## Work order
After finding the line containing "Task: Click IP" below, please output that line and each following one through the line containing "Screen dimensions: 980x440", exactly as written.

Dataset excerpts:
_ _ _ _ _ _ _
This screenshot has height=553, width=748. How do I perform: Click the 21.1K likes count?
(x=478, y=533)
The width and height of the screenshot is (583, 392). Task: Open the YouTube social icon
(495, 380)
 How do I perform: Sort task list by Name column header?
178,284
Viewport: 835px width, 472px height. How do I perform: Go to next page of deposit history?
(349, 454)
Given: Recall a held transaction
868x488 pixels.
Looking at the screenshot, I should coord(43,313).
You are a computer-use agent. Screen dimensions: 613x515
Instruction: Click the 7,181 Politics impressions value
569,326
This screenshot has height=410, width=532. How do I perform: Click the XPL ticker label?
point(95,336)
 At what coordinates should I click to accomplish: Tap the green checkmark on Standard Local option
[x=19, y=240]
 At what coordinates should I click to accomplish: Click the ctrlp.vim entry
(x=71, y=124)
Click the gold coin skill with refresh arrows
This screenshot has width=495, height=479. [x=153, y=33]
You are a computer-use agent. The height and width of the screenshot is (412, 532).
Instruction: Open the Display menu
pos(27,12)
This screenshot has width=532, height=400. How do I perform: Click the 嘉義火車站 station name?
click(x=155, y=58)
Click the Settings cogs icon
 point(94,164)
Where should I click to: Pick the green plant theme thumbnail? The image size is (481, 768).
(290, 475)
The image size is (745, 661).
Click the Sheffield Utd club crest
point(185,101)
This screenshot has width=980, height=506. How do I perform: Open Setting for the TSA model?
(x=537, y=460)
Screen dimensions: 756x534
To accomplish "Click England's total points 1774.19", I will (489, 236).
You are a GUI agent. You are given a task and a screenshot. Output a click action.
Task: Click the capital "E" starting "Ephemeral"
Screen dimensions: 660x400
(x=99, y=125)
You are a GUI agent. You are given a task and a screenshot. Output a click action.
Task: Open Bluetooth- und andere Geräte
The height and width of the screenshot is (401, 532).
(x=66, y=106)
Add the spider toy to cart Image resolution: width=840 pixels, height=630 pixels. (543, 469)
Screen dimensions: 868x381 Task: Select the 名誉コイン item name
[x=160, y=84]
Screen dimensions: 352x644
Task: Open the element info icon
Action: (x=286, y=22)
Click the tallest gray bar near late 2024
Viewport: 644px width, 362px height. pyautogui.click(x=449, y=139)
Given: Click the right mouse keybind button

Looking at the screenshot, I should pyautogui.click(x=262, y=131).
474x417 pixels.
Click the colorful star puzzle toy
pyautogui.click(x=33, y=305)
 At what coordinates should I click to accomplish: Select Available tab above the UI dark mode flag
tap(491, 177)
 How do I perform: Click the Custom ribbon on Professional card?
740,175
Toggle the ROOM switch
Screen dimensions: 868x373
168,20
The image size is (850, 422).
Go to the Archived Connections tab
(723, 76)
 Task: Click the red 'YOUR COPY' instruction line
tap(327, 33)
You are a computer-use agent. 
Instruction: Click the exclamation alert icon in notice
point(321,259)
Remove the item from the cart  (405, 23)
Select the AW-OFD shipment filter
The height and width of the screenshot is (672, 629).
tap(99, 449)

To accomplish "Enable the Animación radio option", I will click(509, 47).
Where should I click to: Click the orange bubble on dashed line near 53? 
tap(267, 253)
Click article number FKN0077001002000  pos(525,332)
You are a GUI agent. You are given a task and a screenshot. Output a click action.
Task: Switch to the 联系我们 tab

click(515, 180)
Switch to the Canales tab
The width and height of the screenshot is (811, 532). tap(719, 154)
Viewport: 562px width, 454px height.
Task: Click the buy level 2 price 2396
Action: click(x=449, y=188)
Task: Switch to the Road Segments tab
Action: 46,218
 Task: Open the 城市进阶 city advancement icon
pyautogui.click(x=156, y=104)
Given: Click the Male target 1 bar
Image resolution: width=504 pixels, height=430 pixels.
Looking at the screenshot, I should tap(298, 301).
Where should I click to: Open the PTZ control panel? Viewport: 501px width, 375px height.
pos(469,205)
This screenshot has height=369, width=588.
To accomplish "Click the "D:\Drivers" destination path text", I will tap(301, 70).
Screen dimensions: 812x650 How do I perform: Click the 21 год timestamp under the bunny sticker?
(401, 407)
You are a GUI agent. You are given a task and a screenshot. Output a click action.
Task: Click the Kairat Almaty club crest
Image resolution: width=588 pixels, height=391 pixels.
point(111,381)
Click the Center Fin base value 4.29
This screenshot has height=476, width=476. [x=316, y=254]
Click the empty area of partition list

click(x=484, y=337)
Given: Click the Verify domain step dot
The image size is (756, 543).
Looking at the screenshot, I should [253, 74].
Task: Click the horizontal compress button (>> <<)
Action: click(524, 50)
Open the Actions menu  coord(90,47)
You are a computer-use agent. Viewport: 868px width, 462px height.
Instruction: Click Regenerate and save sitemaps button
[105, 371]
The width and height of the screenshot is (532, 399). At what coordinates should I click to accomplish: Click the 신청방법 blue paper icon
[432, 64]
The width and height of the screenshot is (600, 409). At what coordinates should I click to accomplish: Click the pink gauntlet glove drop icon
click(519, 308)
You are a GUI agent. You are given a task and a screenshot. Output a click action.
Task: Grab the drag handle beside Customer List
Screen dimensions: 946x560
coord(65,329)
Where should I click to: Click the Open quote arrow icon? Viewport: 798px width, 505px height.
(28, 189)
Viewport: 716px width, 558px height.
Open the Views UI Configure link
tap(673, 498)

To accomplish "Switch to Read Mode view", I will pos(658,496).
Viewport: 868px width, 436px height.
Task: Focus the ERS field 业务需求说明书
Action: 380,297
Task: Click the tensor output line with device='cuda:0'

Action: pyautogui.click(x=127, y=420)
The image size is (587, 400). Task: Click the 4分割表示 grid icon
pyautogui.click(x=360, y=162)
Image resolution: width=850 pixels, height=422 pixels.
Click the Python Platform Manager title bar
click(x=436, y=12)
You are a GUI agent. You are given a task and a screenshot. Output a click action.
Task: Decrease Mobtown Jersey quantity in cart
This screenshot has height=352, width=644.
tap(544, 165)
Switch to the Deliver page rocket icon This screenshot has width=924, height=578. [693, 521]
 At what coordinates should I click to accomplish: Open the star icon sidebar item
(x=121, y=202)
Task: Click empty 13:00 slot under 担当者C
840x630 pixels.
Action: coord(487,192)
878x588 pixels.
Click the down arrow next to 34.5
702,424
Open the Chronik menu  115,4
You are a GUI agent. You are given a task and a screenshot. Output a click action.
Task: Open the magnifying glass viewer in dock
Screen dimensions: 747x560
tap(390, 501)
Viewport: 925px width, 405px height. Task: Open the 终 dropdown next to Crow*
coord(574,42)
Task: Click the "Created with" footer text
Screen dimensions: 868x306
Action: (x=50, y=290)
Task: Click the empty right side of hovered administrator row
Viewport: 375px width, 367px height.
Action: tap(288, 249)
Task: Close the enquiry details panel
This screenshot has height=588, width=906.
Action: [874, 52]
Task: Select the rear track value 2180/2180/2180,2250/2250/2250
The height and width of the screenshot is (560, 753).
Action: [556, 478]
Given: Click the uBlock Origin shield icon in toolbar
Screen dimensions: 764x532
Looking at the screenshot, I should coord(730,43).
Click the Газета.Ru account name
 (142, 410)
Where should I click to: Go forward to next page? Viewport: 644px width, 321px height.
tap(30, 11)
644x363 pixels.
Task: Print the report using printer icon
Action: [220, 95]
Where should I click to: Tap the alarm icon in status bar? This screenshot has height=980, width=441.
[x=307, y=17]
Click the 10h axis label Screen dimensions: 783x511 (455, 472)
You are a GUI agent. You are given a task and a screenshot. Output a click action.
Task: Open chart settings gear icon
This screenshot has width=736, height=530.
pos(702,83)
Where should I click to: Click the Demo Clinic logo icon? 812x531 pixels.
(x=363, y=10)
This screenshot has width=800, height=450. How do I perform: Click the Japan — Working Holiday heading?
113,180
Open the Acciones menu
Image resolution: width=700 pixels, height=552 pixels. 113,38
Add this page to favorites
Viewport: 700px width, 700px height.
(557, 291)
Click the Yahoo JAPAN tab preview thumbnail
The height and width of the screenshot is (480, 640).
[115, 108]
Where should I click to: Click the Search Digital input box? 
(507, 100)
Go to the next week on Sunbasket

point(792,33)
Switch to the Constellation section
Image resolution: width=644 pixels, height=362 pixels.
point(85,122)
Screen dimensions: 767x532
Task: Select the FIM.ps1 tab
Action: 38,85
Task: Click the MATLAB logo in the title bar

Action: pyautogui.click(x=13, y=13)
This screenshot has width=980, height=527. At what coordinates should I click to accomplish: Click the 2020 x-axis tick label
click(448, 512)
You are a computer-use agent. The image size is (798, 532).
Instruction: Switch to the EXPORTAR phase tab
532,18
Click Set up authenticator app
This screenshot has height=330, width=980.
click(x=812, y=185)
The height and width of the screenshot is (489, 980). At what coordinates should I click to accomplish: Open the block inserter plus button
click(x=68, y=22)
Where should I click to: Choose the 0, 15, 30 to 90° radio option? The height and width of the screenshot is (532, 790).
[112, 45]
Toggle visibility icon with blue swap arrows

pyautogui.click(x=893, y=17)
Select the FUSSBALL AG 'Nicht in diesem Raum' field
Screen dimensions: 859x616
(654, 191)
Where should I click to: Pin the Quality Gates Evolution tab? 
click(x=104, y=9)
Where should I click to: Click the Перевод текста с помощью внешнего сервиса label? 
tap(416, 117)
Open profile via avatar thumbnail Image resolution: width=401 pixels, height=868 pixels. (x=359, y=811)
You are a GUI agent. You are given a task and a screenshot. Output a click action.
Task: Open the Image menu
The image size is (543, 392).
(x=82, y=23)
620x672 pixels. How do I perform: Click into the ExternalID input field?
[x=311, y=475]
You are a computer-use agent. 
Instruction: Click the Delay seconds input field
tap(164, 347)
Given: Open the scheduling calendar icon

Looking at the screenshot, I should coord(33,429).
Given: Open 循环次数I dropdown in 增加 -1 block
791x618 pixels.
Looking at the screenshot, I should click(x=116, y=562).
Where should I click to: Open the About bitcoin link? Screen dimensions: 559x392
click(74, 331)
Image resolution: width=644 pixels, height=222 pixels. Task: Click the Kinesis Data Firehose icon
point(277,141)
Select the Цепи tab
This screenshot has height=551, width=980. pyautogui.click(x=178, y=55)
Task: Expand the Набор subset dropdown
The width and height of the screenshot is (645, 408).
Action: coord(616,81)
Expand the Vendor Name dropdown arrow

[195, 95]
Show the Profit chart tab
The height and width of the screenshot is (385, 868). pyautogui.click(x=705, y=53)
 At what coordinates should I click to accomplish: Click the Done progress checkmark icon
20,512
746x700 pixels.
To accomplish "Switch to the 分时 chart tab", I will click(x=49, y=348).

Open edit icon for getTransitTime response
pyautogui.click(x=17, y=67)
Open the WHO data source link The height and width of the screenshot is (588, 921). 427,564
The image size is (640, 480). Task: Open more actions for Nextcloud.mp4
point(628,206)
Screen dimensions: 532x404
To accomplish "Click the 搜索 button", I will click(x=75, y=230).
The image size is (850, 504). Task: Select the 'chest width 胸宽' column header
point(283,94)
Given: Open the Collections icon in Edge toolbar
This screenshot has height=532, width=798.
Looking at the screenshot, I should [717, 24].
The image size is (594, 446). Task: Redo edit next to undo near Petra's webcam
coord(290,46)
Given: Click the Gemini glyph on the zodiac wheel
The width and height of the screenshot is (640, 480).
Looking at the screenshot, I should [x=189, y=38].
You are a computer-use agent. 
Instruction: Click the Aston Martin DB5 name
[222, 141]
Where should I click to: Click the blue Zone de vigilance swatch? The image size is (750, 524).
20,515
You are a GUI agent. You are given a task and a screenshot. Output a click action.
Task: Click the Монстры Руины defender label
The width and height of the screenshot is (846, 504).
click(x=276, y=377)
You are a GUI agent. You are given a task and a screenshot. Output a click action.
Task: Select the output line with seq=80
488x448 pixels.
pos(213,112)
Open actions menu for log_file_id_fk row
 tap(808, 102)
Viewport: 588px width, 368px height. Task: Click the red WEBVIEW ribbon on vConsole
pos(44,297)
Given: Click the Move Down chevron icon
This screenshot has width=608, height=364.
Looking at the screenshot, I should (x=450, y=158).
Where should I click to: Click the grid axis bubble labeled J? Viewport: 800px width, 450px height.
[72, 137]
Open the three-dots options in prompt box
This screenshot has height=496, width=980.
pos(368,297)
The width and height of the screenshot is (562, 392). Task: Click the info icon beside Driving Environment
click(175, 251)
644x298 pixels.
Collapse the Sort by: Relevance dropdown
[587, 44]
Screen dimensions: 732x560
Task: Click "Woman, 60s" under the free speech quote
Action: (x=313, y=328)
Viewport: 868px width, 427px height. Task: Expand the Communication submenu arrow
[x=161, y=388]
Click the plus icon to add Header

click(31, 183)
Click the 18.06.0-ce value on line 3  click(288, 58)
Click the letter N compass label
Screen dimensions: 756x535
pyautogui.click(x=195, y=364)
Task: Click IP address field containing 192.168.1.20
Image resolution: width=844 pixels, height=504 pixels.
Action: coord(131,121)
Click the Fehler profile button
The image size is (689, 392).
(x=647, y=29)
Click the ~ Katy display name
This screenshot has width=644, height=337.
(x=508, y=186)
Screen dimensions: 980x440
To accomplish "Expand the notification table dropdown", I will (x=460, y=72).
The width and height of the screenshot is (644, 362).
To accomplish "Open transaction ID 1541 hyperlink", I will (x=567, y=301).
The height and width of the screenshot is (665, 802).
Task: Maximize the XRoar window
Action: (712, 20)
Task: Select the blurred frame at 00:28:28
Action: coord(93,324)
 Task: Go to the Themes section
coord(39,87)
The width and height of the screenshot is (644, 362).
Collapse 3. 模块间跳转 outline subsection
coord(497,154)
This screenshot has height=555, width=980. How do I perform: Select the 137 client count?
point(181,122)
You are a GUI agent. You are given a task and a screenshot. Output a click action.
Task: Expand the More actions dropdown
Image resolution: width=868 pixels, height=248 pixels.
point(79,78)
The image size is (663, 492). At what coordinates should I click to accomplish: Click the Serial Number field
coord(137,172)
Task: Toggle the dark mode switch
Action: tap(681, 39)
_ _ _ _ _ _ _
## Solved problem
Task: Click IP address field containing 192.168.1.20
Image resolution: width=844 pixels, height=504 pixels.
Action: coord(131,121)
Click the Fehler profile button
The image size is (689, 392).
(x=647, y=29)
Click the ~ Katy display name
This screenshot has width=644, height=337.
(x=508, y=186)
Screen dimensions: 980x440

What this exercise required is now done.